Курило вынужден был с неделю оставаться дома, и какая досада, как раз когда начал он работу в больнице! Мы гуськом заходили к нему проведать. Волком он не смотрел на меня, но избегать стал: встретишься: «здравствуйте!» — а он будто газету читает.
Алексеев на меня ворчал, но и над Курилой подтрунивал: «чего было набрасываться на стакан, тоже доктор».
Всю зиму мы прожили на Дворянской у Дружбацких. А по весне всех нас турнули. Их барский дом за долги был продан.
И в первые роспуски по липкому серому снегу мы выходили с парадного хода все вместе: пани Станислава, панна Юлия и прислуга Броня с узелком, а за Броней мы, без Курилы, в больнице на работе, Алексеев, Баршев, Горвиц и я.

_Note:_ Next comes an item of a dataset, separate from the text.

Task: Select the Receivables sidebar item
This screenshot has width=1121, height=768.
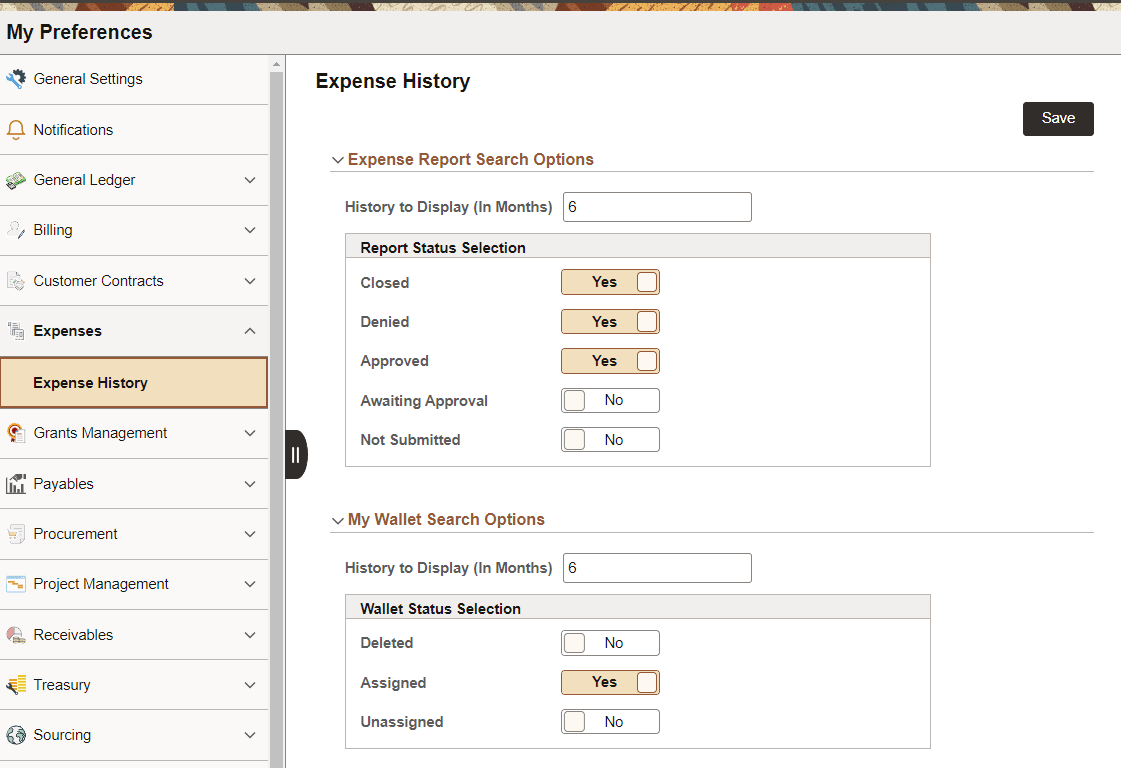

Новые владельцы шли этой же дорогой по липкому серому снегу нам навстречу: Карпинские. Студент — Вячеслав Алексеевич — с нами поздоровался. (Его путь тоже как и мой: Вологда, потом эмиграция, а в революцию редактор «Деревенской Бедноты»).
До окончания ремонта дома новые хозяева разрешили мне поселиться в пристройке к дому: кухня и лакейская. И тут, в лакейской, начинается самая моя, на меня не похожая, деятельная жизнь — мой нелегальный чемодан пускаю в дело.
12. В ЛАКЕЙСКОЙ
В годы символизма, и в расцвете Горького, Леонида Андреева, Куприна, Арцыбашева, Вербицкой и религиозно-философских собраний петербургских безбожников расхлестывался, подручный В. П. Буренина, — «Белый Лебедь» Анатолий Бурнакин. Подцепить и повернуть или, как принято выражаться, «отделать» его обуянная страсть. Буренин и Бурнакин — один перед другим: у кого зуб острей! — упражнялись по пятницам в «Новом Времени».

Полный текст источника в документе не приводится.